I saw a PP woman today who was big-time unhappy re her experience with cytotec. She said she was 3cm-3cm-3cm-3cm X 24 hours, then delivered in 30 minutes. She was Muslim, came to our practice for female providers, and was attended by a male resident....there was no time to call the mw.
I can't explain why it seems to be all or nothing. Maybe it is
the lubricant or placement of the tablet in the vagina.
[from ob-gyn-l]
We are looking for clinical experiences with misoprostol for labor induction or cervical ripening. Have read many studies but now are interested in what folks are finding in their clinical experiences. Have reviewed several protocols with varying dosages and routes of admission and wonder what is working for folks.
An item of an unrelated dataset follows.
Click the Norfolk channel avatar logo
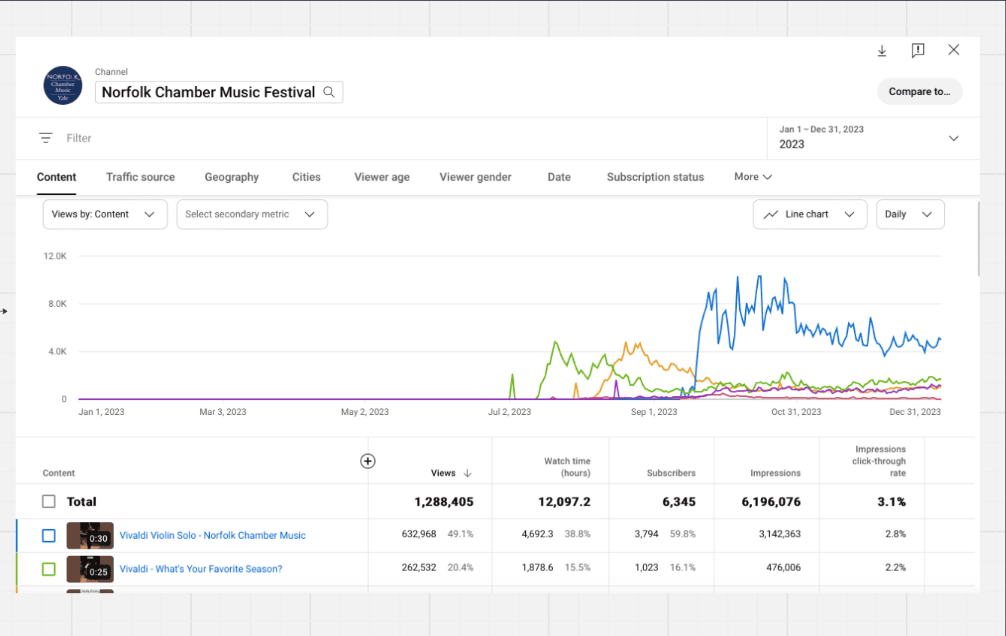This screenshot has width=1006, height=636. (x=63, y=86)
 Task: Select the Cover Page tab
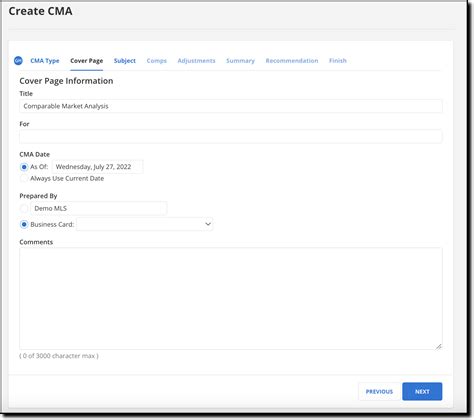(87, 61)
Our first attempt with induction went like this: A primip at 39 wks with mild PIH had an unfavorable cx. At 9am she got 50mcg of misoprostol vaginally. Repeated dose 2 more times 4 hours apart. FHTs reactive, BL 150's through out the day. 12 hours after the first dose she started having strong UCs q 2-3 minutes. She went from 2cm to delivery in less than 2 hours which resulted in some fetal distress. Vac Ext delivered 6# 13oz male infant apgars 3/8.
Are people giving it vaginally, orally?? and in what dosages? Anyone else finding rapid labors such as this one? Any protocols you might be willing to share?
G3, P2 with 2 previous cesareans. Decided to use Cytotec at 38 weeks to ripen cervix, induce labor and increase chances of vaginal birth.
Day 1: 4 doses of 50 mcg spaced 3 hours apart. No contractions. Day 2: 4 doses of 100 mcg spaced 3 hours apart. No contractions. Day 3: Waters broke and labor started in the middle of the night.
Uncomplicated vaginal birth within 12 hours.
Only recommendation is to allow more rest in between doses so
that mother isn't so exhausted at birth.
The other article in the Green: I thought it would be interesting for the list because there has been so much talk about misoprostol:
So I guess it looks like we will ultimately be using it vaginally?
Actually, i suspect the more rapid absorption and degradation
with oral administration to make use via this route more
predictable. i have just about given up vaginal use in favor of
oral because my clinical observation suggested more rapid onset
and more predictability.
I agree. We have been very happy with using misoprostol orally
(about 40 patients in our practice so far), especially since that
route makes it usable and effective in PROM, etc. We HOPE the
future lies in using in PO use at home (in patients who have a neg
BPP and NST, etc.)
Does anyone have any sort of protocol for office use of
misoprostol? In theory it sounds very attractive.
One of our physicians uses Misoprostol at home, sees them
evaluates with a NST then give 100-200 mcgrams po and either they
come back in active labor or return the next morning for pitocin.
Actually, i suspect the more rapid absorption and degradation with oral administration to make use via this route more predictable. i have just about given up vaginal use in favor of oral because my clinical observation suggested more rapid onset and more predictability.